PreSonus has entered the DAW market with Studio One, a full-featured application that is intended to challenge the mature DAWs already on the market. PreSonus' intention was to introduce an application that is deep and powerful from the beginning, yet lean; as opposed to its competitors that have bolted on new features with every revision, yielding bloated behemoths that can really bog down the CPU. PreSonus started fresh with a super-efficient free-ware DAW called Kristal, developed by Wolfgang Kundrus and Matthias Juwan, who were involved with the development of Cubase and Nuendo for Steinberg. PreSonus teamed with these two to develop both Studio One and Capture, which is the simple recording application that ships with PreSonus' StudioLive console.

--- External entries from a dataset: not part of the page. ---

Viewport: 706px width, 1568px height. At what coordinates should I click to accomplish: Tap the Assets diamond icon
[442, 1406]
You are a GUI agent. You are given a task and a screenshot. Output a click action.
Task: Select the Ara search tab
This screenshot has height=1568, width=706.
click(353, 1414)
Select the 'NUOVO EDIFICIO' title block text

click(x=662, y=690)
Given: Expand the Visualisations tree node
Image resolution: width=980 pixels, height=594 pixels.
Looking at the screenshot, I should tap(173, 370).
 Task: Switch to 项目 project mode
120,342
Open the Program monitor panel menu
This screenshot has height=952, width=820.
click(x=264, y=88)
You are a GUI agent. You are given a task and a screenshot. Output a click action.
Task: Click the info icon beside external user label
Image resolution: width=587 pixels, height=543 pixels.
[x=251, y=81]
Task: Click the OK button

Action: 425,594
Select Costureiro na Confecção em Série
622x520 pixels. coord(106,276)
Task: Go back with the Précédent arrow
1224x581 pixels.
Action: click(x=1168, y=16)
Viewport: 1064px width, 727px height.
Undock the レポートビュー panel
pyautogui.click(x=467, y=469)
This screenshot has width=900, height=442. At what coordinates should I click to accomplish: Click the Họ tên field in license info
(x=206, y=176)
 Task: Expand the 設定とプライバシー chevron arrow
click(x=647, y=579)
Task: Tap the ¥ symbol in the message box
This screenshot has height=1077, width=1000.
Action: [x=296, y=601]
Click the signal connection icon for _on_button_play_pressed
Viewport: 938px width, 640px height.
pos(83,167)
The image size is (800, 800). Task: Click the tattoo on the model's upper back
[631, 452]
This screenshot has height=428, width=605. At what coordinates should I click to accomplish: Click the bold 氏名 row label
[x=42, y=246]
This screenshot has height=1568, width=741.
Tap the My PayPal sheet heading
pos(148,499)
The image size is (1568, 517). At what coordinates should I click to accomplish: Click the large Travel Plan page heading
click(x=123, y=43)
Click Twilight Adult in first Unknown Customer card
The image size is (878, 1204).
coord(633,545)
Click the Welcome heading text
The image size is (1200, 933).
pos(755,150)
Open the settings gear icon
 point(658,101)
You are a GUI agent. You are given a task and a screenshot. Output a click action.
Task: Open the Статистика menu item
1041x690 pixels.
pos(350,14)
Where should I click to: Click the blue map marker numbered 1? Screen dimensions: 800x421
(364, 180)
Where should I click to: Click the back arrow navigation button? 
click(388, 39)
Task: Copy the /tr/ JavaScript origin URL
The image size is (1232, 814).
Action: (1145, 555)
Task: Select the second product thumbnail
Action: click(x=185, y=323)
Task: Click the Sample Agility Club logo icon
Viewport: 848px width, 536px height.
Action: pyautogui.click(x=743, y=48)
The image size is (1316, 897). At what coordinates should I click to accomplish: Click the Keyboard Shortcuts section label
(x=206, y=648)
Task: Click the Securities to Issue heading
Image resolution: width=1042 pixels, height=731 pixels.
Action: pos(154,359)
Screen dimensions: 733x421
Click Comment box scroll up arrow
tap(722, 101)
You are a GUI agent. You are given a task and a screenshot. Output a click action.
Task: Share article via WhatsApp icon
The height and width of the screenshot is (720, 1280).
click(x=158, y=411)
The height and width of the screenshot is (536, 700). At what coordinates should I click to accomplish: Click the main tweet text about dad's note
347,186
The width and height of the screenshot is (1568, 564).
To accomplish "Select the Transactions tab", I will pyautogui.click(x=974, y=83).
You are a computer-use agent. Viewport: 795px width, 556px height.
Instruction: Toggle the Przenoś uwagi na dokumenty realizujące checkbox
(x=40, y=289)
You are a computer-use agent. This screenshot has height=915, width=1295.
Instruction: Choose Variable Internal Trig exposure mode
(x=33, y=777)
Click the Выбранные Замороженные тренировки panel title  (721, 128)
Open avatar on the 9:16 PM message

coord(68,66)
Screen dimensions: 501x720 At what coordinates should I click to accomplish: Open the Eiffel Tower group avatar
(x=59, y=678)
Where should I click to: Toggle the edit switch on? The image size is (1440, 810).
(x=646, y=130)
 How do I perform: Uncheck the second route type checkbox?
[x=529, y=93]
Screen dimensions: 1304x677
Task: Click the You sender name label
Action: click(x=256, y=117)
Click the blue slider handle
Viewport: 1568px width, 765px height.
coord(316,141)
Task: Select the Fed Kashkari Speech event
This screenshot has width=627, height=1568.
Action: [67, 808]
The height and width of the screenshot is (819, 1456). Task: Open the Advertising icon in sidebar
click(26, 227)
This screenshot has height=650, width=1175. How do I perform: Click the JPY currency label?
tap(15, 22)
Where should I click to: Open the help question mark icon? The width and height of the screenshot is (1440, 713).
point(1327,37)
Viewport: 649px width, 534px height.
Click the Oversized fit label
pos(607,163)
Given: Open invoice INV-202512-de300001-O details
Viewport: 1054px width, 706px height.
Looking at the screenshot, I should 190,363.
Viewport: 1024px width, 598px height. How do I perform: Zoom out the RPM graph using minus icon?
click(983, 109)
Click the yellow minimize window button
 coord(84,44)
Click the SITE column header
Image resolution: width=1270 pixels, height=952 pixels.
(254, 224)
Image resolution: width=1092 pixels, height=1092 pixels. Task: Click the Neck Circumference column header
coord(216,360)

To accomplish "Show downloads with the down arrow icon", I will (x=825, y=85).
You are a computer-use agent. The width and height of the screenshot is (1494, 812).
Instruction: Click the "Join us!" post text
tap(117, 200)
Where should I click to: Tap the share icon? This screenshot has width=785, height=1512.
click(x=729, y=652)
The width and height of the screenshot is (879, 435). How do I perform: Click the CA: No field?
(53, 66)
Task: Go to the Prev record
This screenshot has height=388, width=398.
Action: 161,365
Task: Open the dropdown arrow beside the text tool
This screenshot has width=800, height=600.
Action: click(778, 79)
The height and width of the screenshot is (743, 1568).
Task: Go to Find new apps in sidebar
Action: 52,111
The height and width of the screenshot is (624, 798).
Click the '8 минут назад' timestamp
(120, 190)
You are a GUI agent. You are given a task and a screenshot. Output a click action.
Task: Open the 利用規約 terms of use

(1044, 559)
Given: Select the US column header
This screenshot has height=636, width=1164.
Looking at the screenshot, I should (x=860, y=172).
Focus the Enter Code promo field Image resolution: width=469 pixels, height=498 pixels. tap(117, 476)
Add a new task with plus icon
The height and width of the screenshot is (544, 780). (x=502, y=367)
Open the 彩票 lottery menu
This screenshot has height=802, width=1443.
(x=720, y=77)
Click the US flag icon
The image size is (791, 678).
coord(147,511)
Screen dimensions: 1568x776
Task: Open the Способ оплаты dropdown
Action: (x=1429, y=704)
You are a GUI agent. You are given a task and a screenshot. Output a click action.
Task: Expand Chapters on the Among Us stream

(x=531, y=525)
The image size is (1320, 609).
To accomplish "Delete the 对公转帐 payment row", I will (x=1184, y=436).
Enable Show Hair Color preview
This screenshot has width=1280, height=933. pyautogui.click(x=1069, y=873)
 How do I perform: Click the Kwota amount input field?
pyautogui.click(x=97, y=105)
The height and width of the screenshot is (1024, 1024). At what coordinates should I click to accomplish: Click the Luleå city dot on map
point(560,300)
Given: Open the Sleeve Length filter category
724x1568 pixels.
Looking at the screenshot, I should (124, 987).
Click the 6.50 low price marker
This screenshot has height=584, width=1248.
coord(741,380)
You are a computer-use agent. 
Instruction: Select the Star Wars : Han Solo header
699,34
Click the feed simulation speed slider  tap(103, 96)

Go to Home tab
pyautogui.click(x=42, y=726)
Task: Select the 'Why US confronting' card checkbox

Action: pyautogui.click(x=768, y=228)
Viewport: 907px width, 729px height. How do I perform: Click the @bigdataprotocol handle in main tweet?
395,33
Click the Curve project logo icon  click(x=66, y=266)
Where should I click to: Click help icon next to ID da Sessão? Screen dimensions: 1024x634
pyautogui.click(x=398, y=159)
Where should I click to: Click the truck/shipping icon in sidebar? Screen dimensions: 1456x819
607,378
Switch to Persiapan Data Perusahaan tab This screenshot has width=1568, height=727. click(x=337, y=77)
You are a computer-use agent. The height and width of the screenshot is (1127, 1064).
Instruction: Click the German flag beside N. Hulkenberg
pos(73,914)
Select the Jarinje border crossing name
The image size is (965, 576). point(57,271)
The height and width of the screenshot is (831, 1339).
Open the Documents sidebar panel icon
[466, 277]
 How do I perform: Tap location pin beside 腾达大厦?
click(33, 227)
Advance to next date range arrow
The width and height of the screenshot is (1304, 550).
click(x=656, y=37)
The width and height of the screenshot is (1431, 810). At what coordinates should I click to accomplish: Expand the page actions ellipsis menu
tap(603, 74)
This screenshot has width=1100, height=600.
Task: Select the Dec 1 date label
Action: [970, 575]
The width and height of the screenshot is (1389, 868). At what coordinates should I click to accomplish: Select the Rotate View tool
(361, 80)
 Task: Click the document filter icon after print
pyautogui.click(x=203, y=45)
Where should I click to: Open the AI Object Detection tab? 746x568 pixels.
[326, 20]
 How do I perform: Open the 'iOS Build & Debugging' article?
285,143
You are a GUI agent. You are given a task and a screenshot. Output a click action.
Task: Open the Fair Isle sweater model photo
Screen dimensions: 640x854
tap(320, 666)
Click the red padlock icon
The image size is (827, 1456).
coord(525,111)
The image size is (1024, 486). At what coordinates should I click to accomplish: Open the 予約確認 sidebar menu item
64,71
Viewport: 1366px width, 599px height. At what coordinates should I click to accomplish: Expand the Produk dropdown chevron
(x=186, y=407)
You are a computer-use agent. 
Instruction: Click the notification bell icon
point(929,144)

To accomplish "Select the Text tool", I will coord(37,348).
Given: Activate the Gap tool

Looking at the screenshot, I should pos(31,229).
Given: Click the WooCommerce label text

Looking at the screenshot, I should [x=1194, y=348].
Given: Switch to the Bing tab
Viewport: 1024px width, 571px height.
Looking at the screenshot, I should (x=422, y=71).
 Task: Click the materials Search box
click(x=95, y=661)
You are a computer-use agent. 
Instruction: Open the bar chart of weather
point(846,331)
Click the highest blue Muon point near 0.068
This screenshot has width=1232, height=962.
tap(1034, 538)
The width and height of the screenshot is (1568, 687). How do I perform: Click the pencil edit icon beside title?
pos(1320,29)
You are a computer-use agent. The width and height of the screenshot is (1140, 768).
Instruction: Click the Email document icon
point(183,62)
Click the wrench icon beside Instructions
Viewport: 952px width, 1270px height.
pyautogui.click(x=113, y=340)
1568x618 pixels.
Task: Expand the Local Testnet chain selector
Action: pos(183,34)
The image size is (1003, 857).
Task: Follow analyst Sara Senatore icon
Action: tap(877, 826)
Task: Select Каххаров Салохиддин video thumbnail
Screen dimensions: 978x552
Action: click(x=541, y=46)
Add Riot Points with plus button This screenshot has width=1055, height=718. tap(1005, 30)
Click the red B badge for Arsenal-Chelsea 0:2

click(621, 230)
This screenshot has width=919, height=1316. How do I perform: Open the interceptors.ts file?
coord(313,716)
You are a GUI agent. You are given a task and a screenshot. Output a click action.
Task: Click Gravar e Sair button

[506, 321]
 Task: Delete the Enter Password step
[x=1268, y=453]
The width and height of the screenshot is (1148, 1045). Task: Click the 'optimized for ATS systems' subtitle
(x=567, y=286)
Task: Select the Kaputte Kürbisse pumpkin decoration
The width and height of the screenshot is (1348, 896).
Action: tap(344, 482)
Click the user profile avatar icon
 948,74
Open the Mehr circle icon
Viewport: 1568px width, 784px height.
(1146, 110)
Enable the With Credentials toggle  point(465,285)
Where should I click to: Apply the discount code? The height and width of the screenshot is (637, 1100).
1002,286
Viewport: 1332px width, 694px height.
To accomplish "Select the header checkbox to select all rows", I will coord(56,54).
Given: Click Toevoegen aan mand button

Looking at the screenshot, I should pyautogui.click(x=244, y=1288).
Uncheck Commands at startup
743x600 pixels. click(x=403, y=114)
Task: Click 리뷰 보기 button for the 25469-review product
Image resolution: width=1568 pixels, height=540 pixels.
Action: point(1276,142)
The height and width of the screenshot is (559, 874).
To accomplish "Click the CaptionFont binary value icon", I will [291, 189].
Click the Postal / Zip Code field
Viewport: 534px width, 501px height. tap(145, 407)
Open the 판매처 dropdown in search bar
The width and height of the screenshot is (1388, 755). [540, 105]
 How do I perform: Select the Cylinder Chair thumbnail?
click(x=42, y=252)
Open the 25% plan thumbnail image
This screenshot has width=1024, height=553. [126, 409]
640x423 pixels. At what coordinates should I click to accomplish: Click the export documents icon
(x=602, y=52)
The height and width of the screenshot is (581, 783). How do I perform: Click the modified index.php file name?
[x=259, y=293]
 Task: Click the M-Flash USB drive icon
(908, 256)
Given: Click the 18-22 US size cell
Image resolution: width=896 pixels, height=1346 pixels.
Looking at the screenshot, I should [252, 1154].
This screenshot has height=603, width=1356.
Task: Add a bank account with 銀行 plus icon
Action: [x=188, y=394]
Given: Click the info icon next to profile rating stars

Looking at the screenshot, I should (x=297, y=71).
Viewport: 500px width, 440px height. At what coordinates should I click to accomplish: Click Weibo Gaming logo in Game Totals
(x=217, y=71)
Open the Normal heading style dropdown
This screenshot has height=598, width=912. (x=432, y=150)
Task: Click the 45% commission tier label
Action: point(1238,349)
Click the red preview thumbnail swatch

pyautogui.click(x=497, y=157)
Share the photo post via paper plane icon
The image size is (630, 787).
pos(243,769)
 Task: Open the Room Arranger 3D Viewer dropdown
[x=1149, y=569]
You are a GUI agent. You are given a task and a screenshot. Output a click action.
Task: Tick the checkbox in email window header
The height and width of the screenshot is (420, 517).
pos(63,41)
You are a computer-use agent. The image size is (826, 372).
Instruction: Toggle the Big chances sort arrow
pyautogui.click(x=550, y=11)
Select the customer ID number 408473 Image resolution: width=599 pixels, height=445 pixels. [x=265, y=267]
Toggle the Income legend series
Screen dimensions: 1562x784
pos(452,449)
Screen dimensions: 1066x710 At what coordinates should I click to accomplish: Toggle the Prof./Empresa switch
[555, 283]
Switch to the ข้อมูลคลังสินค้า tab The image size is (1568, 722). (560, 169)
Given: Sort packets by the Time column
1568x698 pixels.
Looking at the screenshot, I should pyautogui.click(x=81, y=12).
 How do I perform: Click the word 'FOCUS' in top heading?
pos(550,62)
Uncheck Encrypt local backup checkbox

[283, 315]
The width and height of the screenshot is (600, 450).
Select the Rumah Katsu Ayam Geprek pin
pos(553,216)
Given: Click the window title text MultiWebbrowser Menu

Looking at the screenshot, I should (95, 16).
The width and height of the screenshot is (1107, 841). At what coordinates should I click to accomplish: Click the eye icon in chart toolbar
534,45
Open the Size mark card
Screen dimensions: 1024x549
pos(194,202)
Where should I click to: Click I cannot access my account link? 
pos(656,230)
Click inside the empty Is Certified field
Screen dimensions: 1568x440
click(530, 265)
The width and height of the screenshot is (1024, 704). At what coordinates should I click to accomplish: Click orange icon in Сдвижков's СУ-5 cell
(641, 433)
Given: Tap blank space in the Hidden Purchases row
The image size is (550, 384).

I unboxed and installed Studio One (the Pro version - a lighter "Artist" version is also available) onto my 1.83GHz MacBook and started evaluating what PreSonus has said about it. Among other things, they tout a "new-generation audio engine under the hood," which defaults to 64-bit operation, but switches on the fly to accommodate 32-bit plug-ins. I am indeed impressed with the quality of the audio, even with lower-quality DACs. PreSonus also says the application is "compatible and easy to configure," meaning that it will work with no muss or fuss with any ASIO, Windows Audio, or CoreAudio-compliant interface. It is definitely compatible with every interface I threw at it, but it would not see a USB microphone, and that definitely needs to be addressed. Presonus says that certain existing USB microphones use WDM/MME drivers---drivers the company considers "old technology". A company representative says newer USB microphones will work with Studio One.
The "innovative start page" they offer is truly awesome - excellent from a project management perspective. The application is generally "easy to navigate" as PreSonus says, but takes a little getting used to if you're accustomed to another DAW. Its "song page" one-window workspace corrals all the elements together nicely - edit, mix, and browse functions, and the mix window is detachable for relocation to a second computer monitor.
Studio One offers a suite of mastering tools, which links all the songs in a "project" so that changes to one are automatically updated in the others. Another feature I truly love here is PreSonus' Control Link MIDI mapping, which facilitates simple and powerful mapping of any MIDI control to any plug-in parameter. This is powerful. And regarding plug-ins, a nice suite of native plug-ins is included, but VST 2, VST 3, and AU formats are supported --- as is ReWire. Another thing that I really like is random access undo (as opposed to sequential undo,) and undo is only limited by the computer's resources. Studio One's real-time audio timestretching is very nice, but lacking is an audio-quantization tool like Pro Tools' Beat Detective.
I learned quickly that drag-n-drop is the order of the day with Studio One - and despite taking me a moment to acclimate, this way of working is efficient and quick for me. The number of channels, buses, effects, MIDI tracks, and virtual instruments is limited only by your CPU and RAM. Nearly anything can be automated, and the app boasts automatic delay compensation. That's a pretty big deal. The app ships with four virtual instruments (drum sample trigger, sample player, "Digital Sound Factory," and an analog-modeling subtractive synth. Also included are Native Instruments' Kore Player with 150 instruments, and a nice collection of loops, among other musical resources.
I made a few recordings and also dragged in some loops and discovered that I was really enjoying the process. I was able to mix 16 tracks with quite a few plug-ins and moderate bussing, and my CPU didn't even flinch. This app truly is lean in that sense of the word, and that is very welcome. If you are in the market for a DAW with advanced MIDI and virtual instrument capabilities, I definitely recommend trying this one.